▶ **Work task**: Using the material below, return exactly the lines between the one holding "Task: Click the 'Do" and the one holding "Given: Choose the Android robot platform tile", inclusive, and no others.

▶ **Exercise data**:
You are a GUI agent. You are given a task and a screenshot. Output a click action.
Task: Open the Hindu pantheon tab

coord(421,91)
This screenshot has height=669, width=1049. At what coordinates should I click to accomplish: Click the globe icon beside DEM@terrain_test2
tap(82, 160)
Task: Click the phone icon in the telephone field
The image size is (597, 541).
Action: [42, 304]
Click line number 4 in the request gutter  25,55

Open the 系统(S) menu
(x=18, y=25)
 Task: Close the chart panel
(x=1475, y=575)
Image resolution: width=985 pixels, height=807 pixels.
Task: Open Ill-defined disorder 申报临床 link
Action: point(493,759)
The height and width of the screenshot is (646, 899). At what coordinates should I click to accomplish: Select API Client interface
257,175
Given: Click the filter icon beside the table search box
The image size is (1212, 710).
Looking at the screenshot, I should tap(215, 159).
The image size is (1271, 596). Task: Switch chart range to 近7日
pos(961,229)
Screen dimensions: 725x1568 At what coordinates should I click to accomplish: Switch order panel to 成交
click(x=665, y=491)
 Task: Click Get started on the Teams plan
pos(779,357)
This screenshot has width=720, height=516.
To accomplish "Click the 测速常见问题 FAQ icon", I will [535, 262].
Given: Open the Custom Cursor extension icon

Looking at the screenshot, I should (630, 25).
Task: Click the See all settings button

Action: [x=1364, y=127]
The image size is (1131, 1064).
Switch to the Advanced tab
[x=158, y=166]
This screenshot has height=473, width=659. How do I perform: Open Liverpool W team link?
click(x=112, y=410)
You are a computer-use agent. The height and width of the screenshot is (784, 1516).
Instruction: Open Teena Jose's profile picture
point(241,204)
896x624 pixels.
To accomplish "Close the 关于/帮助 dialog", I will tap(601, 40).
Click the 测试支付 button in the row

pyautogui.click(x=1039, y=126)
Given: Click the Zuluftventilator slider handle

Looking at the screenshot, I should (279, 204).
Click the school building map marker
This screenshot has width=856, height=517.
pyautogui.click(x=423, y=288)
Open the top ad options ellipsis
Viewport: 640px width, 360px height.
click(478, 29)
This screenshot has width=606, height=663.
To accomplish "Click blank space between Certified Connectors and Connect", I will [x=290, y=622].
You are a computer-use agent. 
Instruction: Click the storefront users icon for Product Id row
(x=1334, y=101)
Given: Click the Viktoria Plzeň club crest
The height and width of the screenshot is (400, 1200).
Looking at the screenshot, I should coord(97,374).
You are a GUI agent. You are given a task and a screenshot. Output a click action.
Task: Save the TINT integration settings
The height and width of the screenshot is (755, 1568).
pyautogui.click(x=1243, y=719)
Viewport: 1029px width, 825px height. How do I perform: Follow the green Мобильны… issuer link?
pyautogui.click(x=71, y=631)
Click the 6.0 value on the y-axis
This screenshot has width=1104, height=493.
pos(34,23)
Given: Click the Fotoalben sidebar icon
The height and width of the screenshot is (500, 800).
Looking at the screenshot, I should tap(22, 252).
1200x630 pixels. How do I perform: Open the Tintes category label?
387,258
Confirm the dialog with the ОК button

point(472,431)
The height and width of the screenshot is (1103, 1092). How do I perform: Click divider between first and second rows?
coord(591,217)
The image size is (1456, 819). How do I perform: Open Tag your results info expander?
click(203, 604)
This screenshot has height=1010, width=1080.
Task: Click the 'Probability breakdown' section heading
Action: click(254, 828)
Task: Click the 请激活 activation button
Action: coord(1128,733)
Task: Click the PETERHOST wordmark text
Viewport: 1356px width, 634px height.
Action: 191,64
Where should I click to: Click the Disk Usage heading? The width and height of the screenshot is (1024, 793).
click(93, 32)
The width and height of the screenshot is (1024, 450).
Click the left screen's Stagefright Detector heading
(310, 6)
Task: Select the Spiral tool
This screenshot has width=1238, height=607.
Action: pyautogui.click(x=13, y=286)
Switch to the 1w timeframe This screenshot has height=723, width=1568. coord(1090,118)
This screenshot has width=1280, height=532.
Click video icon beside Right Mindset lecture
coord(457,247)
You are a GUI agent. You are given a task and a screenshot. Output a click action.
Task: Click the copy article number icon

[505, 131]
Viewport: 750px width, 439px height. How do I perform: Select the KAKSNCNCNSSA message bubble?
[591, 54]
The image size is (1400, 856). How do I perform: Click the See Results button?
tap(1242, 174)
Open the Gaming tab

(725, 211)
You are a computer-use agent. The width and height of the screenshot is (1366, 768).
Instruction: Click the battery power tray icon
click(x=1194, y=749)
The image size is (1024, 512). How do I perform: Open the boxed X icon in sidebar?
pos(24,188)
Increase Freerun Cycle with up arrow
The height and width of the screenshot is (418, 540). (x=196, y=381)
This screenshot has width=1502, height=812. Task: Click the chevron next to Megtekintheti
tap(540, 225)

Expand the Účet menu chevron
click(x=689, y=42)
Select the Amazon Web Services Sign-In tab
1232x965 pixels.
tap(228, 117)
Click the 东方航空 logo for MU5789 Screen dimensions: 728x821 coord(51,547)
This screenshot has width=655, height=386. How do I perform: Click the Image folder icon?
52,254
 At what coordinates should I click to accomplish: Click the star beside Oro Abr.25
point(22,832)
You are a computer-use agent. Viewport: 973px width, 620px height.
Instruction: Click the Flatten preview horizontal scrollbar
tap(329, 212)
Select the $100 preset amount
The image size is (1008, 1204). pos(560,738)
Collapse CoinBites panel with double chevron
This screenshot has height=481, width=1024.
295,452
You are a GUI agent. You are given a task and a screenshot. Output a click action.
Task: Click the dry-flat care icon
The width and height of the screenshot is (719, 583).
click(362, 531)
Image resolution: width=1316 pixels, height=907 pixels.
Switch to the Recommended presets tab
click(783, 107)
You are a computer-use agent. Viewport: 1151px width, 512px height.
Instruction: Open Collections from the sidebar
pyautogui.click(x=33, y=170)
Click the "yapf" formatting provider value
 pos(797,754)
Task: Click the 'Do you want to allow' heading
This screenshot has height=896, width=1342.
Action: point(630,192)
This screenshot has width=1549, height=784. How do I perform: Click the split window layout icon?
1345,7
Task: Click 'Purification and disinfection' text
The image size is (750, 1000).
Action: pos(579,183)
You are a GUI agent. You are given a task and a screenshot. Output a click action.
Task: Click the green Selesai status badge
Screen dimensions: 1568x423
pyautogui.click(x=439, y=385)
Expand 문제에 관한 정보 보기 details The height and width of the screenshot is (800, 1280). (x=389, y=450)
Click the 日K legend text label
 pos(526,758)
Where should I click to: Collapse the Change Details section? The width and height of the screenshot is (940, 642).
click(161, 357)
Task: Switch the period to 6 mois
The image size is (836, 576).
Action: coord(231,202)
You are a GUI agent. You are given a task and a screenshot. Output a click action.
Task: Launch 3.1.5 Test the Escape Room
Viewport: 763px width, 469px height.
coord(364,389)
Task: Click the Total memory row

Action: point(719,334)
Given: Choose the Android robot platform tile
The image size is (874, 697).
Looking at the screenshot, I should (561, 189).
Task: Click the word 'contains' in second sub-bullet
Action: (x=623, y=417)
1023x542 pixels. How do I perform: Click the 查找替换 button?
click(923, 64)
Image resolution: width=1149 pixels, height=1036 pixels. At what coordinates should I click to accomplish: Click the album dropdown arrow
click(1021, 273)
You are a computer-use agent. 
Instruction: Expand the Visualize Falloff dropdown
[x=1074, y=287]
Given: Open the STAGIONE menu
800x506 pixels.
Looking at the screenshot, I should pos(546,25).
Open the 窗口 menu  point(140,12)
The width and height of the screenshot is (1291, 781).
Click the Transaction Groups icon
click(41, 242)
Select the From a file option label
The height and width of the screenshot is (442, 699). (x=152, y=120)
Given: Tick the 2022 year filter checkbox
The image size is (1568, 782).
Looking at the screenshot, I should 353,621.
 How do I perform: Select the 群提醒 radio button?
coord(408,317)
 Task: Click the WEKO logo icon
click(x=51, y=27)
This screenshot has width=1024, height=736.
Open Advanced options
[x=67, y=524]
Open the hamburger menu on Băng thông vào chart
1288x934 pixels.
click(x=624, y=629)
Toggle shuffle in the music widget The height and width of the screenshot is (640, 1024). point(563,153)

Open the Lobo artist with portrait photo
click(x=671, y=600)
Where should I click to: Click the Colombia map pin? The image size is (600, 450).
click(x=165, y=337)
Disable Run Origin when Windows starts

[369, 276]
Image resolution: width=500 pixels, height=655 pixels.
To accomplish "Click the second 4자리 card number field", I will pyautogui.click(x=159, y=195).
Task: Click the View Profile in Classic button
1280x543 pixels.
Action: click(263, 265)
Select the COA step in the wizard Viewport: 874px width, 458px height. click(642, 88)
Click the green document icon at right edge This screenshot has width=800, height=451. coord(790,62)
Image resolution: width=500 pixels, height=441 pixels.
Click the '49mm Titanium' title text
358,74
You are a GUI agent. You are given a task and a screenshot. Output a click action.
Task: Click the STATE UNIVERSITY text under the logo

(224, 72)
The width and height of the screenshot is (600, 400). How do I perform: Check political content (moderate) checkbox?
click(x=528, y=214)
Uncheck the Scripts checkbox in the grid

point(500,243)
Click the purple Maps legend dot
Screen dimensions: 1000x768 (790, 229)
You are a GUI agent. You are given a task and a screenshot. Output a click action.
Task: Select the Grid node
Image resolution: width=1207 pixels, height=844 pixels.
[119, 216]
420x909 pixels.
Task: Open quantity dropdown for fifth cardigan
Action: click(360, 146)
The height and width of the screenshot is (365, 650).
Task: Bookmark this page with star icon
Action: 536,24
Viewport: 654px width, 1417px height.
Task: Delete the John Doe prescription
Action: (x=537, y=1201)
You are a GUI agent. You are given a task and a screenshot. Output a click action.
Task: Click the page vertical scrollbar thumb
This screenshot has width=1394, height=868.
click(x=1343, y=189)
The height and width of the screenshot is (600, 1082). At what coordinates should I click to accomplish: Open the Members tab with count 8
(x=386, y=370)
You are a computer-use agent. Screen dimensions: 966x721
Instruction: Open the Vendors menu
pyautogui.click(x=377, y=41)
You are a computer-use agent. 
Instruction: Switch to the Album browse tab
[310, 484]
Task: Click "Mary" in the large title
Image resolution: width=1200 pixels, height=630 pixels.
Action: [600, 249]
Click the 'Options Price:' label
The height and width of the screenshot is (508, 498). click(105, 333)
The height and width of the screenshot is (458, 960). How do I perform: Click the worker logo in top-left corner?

▶ **Final answer**:
Task: Click the 'Do you want to allow' heading
This screenshot has height=896, width=1342.
Action: point(630,192)
This screenshot has width=1549, height=784. How do I perform: Click the split window layout icon?
1345,7
Task: Click 'Purification and disinfection' text
The image size is (750, 1000).
Action: pos(579,183)
You are a GUI agent. You are given a task and a screenshot. Output a click action.
Task: Click the green Selesai status badge
Screen dimensions: 1568x423
pyautogui.click(x=439, y=385)
Expand 문제에 관한 정보 보기 details The height and width of the screenshot is (800, 1280). (x=389, y=450)
Click the 日K legend text label
 pos(526,758)
Where should I click to: Collapse the Change Details section? The width and height of the screenshot is (940, 642).
click(161, 357)
Task: Switch the period to 6 mois
The image size is (836, 576).
Action: coord(231,202)
You are a GUI agent. You are given a task and a screenshot. Output a click action.
Task: Launch 3.1.5 Test the Escape Room
Viewport: 763px width, 469px height.
coord(364,389)
Task: Click the Total memory row

Action: point(719,334)
Given: Choose the Android robot platform tile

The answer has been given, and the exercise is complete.